Slowly but surely, Research in Motion Limited (NASDAQ: RIMM) is filling the bull gap created after its December 17th earnings release. Since spiking more than 10% higher after surprising the Street to the upside, RIMM has retraced its gains by more than 6%. Earlier this week, shares of the BlackBerry parent dropped back below short-term support at its simple 20-day moving average.
Yesterday, RIMM shares moved modestly lower despite reports that Morgan Stanley initiated coverage on the stock with an “overweight” rating and a price target of $90. The brokerage noted that potential for unit volume growth across the globe will offset Stateside competition from the iPhone and the Droid.
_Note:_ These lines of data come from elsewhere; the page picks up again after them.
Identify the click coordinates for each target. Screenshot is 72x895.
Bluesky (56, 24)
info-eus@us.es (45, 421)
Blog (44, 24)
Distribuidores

With the technical trend pointed lower, and no earnings news on the horizon until April 1, put buyers descended upon the February 65 strike, trading nearly 10,500 of these near-the-money puts. Coming into yesterday’s session, open interest at this strike was just 4,893, indicating that the majority of this volume traded to open. In fact, open interest this morning reached more than 10,600, suggesting that the lion’s share of yesterday’s volume translated as new positions. The put option gained 15 cents on the day, a broader change than the 13-cent drop posted in the shares. It is therefore evident that these puts were being purchased, driving up their price on the day.
As demand for put protection increased on the day, so did implied volatility in RIMM. The February 65 straddle closed at $7.15, up from $7.05 at Monday’s close. The options market is now projecting an 11% move in the shares between now and February 19th, when these options expire.